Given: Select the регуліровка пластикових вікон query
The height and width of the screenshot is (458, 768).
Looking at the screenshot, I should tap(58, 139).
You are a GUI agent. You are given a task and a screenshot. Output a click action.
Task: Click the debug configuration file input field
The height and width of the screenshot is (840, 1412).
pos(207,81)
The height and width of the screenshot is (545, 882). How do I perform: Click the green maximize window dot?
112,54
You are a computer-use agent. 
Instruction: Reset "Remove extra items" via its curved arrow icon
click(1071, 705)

-.-.-

> WORK REQUIRED: Using the exact wording, repeat all the entries.

> ANSWER FOR THE TASK:
Given: Select the регуліровка пластикових вікон query
The height and width of the screenshot is (458, 768).
Looking at the screenshot, I should tap(58, 139).
You are a GUI agent. You are given a task and a screenshot. Output a click action.
Task: Click the debug configuration file input field
The height and width of the screenshot is (840, 1412).
pos(207,81)
The height and width of the screenshot is (545, 882). How do I perform: Click the green maximize window dot?
112,54
You are a computer-use agent. 
Instruction: Reset "Remove extra items" via its curved arrow icon
click(1071, 705)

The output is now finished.